While I dig the look of the Philips monitor though, its actual functionality fall behind its competitors – chiefly due to a pixel refresh warning that pops up in the centre of the screen every two hours, then disappears in a matter of seconds – well before I had the wherewithal to stop gaming and either accept or dismiss it. This refresh doesn’t occur automatically while the monitor is idle or sleeping, so unless you manually run it yourself you’ll find that the monitor just turns itself off after 12 hours – which, as I start working around 8 o’clock, falls right in my peak gaming time in the evening. I at least have the luxury of a second monitor that I can switch to in the meantime, but if this was your only monitor this would get old really fast. Thankfully, you can at least disable this message using the OSD (setup -> OLED panel care -> auto warning -> off).
Other annoyances include the joystick, which turns the monitor off if pressed in – you need to press to the right to enter the menu or confirm – and the rather prominent Evnia and Philips branding on the thick bottom bezel, which as it’s silver is a bit immersion-breaking. There’s also a bright LED here by default while the monitor is on, although this can be dimmed or disabled in the OSD.

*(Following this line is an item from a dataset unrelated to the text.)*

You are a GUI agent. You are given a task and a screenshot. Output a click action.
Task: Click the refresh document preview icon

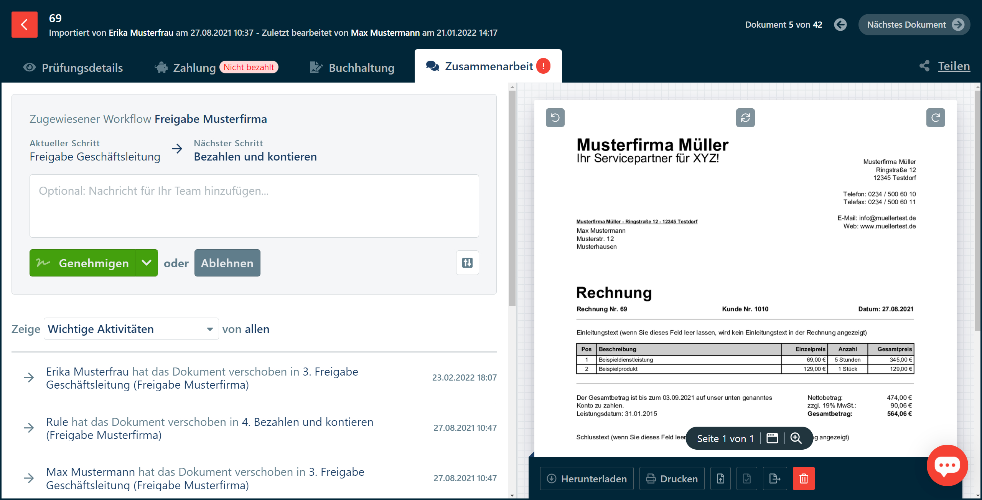click(x=745, y=118)
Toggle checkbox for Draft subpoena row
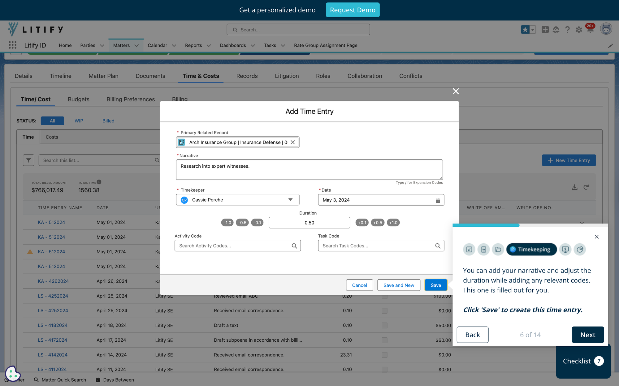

Despite this though, there are some good touches too – including up to 90W of USB-C charging, allowing a MacBook (or similar) to be plugged in for video, peripherals and charging with a single cable; a capable stand with a good degree of height adjustment; easy VESA mounting alongside a moderate weight, allowing use of cheap-ish monitor arms; and a relatively subtle 1800R curvature that doesn’t break your head if you then look at a flat monitor.